> _DOCUMENT SECTION_:
####################

Fingers of the Year
Awarded to those buildings that seem to, uh, stand out from their surroundings.
3) Architect Robert Scarano's Luminous is not the only finger in its immediate Williamsburg surroundings, so why does it crack the list? Um hello it's called Luminous and the damn thing is dark as sin. And the Lexus thing was also a nice touch. Heh, touch. Get it?!
2) The Palazzo Chupi in the West Village is not usually regarded as a finger building, but it's even better: a big pink finger. Shocker jokes aside, Julian Schnabel's eff you to neighborhood preservationists would have been ranked higher if that whole Bono thing was sorted out.
1) Now that the long, long legal fight over the Original Finger Building is over (even though opponents say it's not), Robert Scarano's Williamsburg OG must get its due. Years of controversy, and what's the end result? A big, extended finger.
The Robert Scarano Award
Awarded annually to Robert Scarano for achievements in the realm of architectural abomination...
Really Cool Thing You'll Probably Never See Award
Dapper Washingtonian Steven Holl made headlines with his Towering S and Hudson Yards designs for Extell, but he also actually got something built this year! Holl's talents are fully on display at NYU's Department of Philosophy on Washington Place, a landmarked 1890 building that Holl and his team gut-renovated and tricked out. Cool! And you'll probably never see it! Unless you're cruising for Kant-reading co-eds, which we are legally required to say we don't do but winkwinknudgenudge.

####################

> _OBJECTIVE 1_: In the architecture awards piece, why does Robert Scarano's Luminous make the "Fingers of the Year" list even though it isn't the only finger building near it in Williamsburg?
> _OBJECTIVE 2_: Please transcribe the stretch of the architecture awards piece from "2) The Palazzo" through "of architectural abomination...".

> _PROVIDED MATERIAL_:
####################

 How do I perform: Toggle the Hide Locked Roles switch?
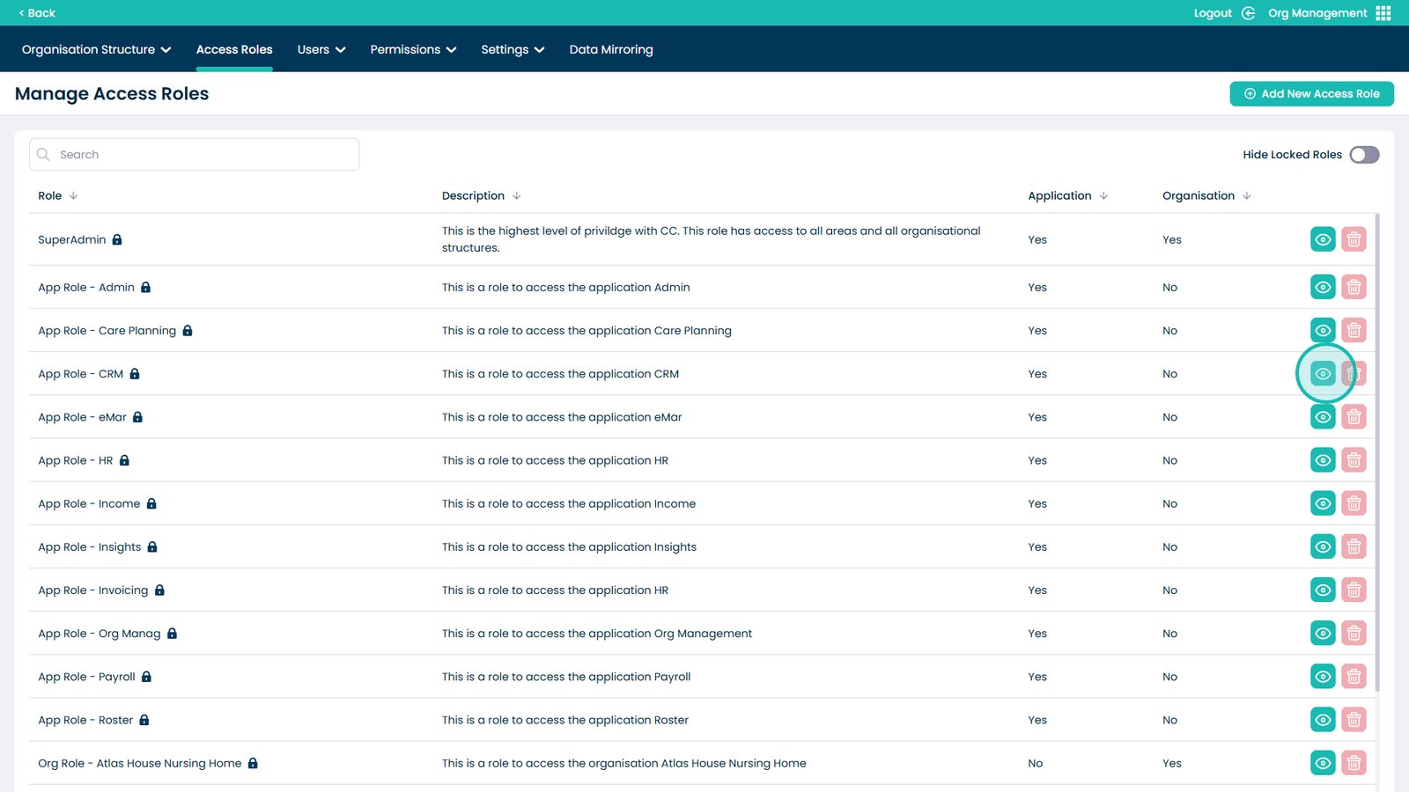(1364, 155)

####################

> _EXERCISE RESULT 1_: It makes the list because, although it is called Luminous, the building is described as "dark as sin." The piece also calls "the Lexus thing" a nice touch.

> _EXERCISE RESULT 2_:
2) The Palazzo Chupi in the West Village is not usually regarded as a finger building, but it's even better: a big pink finger. Shocker jokes aside, Julian Schnabel's eff you to neighborhood preservationists would have been ranked higher if that whole Bono thing was sorted out.
1) Now that the long, long legal fight over the Original Finger Building is over (even though opponents say it's not), Robert Scarano's Williamsburg OG must get its due. Years of controversy, and what's the end result? A big, extended finger.
The Robert Scarano Award
Awarded annually to Robert Scarano for achievements in the realm of architectural abomination...